■ SHORT TASK: Rewrite the records from the line containing "The image size is (1287, 952)." through the line containing "pyautogui.click(x=803, y=22)", both lines included and requests kept, and increase every coordinate in the answers by 33.

Entries from a dataset
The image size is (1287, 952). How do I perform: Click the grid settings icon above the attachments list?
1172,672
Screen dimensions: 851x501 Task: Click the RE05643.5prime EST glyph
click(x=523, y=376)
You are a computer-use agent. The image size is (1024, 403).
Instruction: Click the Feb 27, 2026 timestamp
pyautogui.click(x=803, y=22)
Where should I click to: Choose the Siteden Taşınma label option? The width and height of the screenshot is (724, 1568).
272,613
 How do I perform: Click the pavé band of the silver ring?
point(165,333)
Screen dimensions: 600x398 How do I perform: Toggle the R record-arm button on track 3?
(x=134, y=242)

--

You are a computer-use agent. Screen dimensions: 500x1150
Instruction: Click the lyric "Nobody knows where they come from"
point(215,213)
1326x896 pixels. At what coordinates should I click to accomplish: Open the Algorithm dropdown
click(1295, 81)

■ EXERCISE SOLUTION:
The image size is (1287, 952). How do I perform: Click the grid settings icon above the attachments list?
1205,705
Screen dimensions: 851x501 Task: Click the RE05643.5prime EST glyph
click(x=556, y=409)
You are a computer-use agent. The image size is (1024, 403).
Instruction: Click the Feb 27, 2026 timestamp
pyautogui.click(x=836, y=55)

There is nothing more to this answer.